Work to complete -> Line by line, copy the data below exactly.

Data provided ->
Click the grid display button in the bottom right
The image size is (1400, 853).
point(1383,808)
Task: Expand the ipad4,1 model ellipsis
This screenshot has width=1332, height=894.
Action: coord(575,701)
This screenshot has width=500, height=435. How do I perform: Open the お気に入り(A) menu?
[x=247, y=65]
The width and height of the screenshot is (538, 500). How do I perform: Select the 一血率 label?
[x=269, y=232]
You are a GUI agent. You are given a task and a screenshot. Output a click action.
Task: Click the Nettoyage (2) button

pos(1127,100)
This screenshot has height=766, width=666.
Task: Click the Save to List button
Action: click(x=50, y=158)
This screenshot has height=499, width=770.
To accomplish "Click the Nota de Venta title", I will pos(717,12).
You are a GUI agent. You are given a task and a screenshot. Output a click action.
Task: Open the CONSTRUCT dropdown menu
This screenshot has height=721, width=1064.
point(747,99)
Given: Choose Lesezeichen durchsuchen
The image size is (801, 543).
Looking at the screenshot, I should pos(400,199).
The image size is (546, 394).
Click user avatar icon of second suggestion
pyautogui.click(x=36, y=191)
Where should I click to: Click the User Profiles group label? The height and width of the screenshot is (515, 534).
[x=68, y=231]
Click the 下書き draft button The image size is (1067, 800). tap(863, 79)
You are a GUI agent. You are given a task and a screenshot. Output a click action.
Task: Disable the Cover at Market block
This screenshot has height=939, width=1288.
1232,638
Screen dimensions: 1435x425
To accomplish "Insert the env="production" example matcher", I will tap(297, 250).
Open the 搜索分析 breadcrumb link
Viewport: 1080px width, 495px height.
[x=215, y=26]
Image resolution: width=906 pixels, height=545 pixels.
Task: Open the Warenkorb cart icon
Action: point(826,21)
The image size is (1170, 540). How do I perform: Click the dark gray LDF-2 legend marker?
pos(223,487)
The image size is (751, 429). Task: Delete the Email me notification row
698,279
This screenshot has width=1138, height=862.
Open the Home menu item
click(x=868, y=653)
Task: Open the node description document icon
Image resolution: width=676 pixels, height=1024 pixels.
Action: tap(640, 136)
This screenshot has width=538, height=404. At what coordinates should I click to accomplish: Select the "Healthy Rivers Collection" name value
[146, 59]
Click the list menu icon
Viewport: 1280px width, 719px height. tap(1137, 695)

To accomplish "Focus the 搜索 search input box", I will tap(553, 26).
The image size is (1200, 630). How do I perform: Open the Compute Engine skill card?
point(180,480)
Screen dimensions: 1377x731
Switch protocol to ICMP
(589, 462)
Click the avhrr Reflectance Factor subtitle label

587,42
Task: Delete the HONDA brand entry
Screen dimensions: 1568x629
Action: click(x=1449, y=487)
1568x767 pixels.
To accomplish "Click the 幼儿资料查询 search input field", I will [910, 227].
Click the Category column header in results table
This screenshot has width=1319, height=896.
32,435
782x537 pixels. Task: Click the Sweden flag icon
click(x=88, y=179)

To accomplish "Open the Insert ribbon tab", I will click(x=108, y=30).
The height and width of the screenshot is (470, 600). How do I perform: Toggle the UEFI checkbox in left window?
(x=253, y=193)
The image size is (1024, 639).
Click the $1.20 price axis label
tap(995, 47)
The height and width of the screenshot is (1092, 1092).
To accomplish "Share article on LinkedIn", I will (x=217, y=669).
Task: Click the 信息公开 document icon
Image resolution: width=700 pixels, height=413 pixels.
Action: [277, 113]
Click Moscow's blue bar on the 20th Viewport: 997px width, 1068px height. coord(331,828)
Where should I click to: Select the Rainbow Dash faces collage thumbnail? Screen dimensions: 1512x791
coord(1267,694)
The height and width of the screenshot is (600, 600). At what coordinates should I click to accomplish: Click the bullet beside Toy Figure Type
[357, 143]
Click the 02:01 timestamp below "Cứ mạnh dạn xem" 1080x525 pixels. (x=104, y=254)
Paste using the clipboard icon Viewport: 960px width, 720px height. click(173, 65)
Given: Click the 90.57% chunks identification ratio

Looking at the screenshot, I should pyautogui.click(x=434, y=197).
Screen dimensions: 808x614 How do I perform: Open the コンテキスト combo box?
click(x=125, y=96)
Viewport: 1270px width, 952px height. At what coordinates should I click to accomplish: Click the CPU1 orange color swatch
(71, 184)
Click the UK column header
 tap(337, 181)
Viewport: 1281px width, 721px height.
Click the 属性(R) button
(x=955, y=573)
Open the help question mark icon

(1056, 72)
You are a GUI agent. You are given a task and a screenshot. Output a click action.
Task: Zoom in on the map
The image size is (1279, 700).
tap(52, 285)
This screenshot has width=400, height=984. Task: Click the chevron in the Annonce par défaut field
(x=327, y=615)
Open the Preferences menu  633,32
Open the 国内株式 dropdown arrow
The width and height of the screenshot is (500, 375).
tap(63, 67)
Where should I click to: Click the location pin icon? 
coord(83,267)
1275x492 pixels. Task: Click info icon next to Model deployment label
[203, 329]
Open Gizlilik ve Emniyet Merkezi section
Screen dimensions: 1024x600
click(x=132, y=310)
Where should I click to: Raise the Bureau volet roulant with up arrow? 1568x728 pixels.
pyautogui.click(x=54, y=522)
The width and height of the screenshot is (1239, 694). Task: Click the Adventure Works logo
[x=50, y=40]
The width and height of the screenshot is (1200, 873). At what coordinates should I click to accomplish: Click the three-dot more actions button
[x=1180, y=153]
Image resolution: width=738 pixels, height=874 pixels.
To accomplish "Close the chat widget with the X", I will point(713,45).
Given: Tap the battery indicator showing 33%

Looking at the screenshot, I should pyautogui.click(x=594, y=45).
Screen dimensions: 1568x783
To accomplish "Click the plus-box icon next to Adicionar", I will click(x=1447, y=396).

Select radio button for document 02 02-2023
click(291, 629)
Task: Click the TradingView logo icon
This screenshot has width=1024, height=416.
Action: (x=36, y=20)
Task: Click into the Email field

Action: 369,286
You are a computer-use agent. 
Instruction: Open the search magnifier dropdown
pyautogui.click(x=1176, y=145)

Result of this task ->
Click the grid display button in the bottom right
The image size is (1400, 853).
point(1383,808)
Task: Expand the ipad4,1 model ellipsis
This screenshot has width=1332, height=894.
Action: coord(575,701)
This screenshot has width=500, height=435. How do I perform: Open the お気に入り(A) menu?
[x=247, y=65]
The width and height of the screenshot is (538, 500). How do I perform: Select the 一血率 label?
[x=269, y=232]
You are a GUI agent. You are given a task and a screenshot. Output a click action.
Task: Click the Nettoyage (2) button

pos(1127,100)
This screenshot has height=766, width=666.
Task: Click the Save to List button
Action: click(x=50, y=158)
This screenshot has height=499, width=770.
To accomplish "Click the Nota de Venta title", I will pos(717,12).
You are a GUI agent. You are given a task and a screenshot. Output a click action.
Task: Open the CONSTRUCT dropdown menu
This screenshot has height=721, width=1064.
point(747,99)
Given: Choose Lesezeichen durchsuchen
The image size is (801, 543).
Looking at the screenshot, I should pos(400,199).
The image size is (546, 394).
Click user avatar icon of second suggestion
pyautogui.click(x=36, y=191)
Where should I click to: Click the User Profiles group label? The height and width of the screenshot is (515, 534).
[x=68, y=231]
Click the 下書き draft button The image size is (1067, 800). tap(863, 79)
You are a GUI agent. You are given a task and a screenshot. Output a click action.
Task: Disable the Cover at Market block
This screenshot has height=939, width=1288.
1232,638
Screen dimensions: 1435x425
To accomplish "Insert the env="production" example matcher", I will tap(297, 250).
Open the 搜索分析 breadcrumb link
Viewport: 1080px width, 495px height.
[x=215, y=26]
Image resolution: width=906 pixels, height=545 pixels.
Task: Open the Warenkorb cart icon
Action: point(826,21)
The image size is (1170, 540). How do I perform: Click the dark gray LDF-2 legend marker?
pos(223,487)
The image size is (751, 429). Task: Delete the Email me notification row
698,279
This screenshot has width=1138, height=862.
Open the Home menu item
click(x=868, y=653)
Task: Open the node description document icon
Image resolution: width=676 pixels, height=1024 pixels.
Action: tap(640, 136)
This screenshot has width=538, height=404. At what coordinates should I click to accomplish: Select the "Healthy Rivers Collection" name value
[146, 59]
Click the list menu icon
Viewport: 1280px width, 719px height. tap(1137, 695)

To accomplish "Focus the 搜索 search input box", I will tap(553, 26).
The image size is (1200, 630). How do I perform: Open the Compute Engine skill card?
point(180,480)
Screen dimensions: 1377x731
Switch protocol to ICMP
(589, 462)
Click the avhrr Reflectance Factor subtitle label

587,42
Task: Delete the HONDA brand entry
Screen dimensions: 1568x629
Action: click(x=1449, y=487)
1568x767 pixels.
To accomplish "Click the 幼儿资料查询 search input field", I will [910, 227].
Click the Category column header in results table
This screenshot has width=1319, height=896.
32,435
782x537 pixels. Task: Click the Sweden flag icon
click(x=88, y=179)

To accomplish "Open the Insert ribbon tab", I will click(x=108, y=30).
The height and width of the screenshot is (470, 600). How do I perform: Toggle the UEFI checkbox in left window?
(x=253, y=193)
The image size is (1024, 639).
Click the $1.20 price axis label
tap(995, 47)
The height and width of the screenshot is (1092, 1092).
To accomplish "Share article on LinkedIn", I will (x=217, y=669).
Task: Click the 信息公开 document icon
Image resolution: width=700 pixels, height=413 pixels.
Action: [277, 113]
Click Moscow's blue bar on the 20th Viewport: 997px width, 1068px height. coord(331,828)
Where should I click to: Select the Rainbow Dash faces collage thumbnail? Screen dimensions: 1512x791
coord(1267,694)
The height and width of the screenshot is (600, 600). At what coordinates should I click to accomplish: Click the bullet beside Toy Figure Type
[357, 143]
Click the 02:01 timestamp below "Cứ mạnh dạn xem" 1080x525 pixels. (x=104, y=254)
Paste using the clipboard icon Viewport: 960px width, 720px height. click(173, 65)
Given: Click the 90.57% chunks identification ratio

Looking at the screenshot, I should pyautogui.click(x=434, y=197).
Screen dimensions: 808x614 How do I perform: Open the コンテキスト combo box?
click(x=125, y=96)
Viewport: 1270px width, 952px height. At what coordinates should I click to accomplish: Click the CPU1 orange color swatch
(71, 184)
Click the UK column header
 tap(337, 181)
Viewport: 1281px width, 721px height.
Click the 属性(R) button
(x=955, y=573)
Open the help question mark icon

(1056, 72)
You are a GUI agent. You are given a task and a screenshot. Output a click action.
Task: Zoom in on the map
The image size is (1279, 700).
tap(52, 285)
This screenshot has width=400, height=984. Task: Click the chevron in the Annonce par défaut field
(x=327, y=615)
Open the Preferences menu  633,32
Open the 国内株式 dropdown arrow
The width and height of the screenshot is (500, 375).
tap(63, 67)
Where should I click to: Click the location pin icon? 
coord(83,267)
1275x492 pixels. Task: Click info icon next to Model deployment label
[203, 329]
Open Gizlilik ve Emniyet Merkezi section
Screen dimensions: 1024x600
click(x=132, y=310)
Where should I click to: Raise the Bureau volet roulant with up arrow? 1568x728 pixels.
pyautogui.click(x=54, y=522)
The width and height of the screenshot is (1239, 694). Task: Click the Adventure Works logo
[x=50, y=40]
The width and height of the screenshot is (1200, 873). At what coordinates should I click to accomplish: Click the three-dot more actions button
[x=1180, y=153]
Image resolution: width=738 pixels, height=874 pixels.
To accomplish "Close the chat widget with the X", I will point(713,45).
Given: Tap the battery indicator showing 33%

Looking at the screenshot, I should pyautogui.click(x=594, y=45).
Screen dimensions: 1568x783
To accomplish "Click the plus-box icon next to Adicionar", I will click(x=1447, y=396).

Select radio button for document 02 02-2023
click(291, 629)
Task: Click the TradingView logo icon
This screenshot has width=1024, height=416.
Action: (x=36, y=20)
Task: Click into the Email field

Action: 369,286
You are a computer-use agent. 
Instruction: Open the search magnifier dropdown
pyautogui.click(x=1176, y=145)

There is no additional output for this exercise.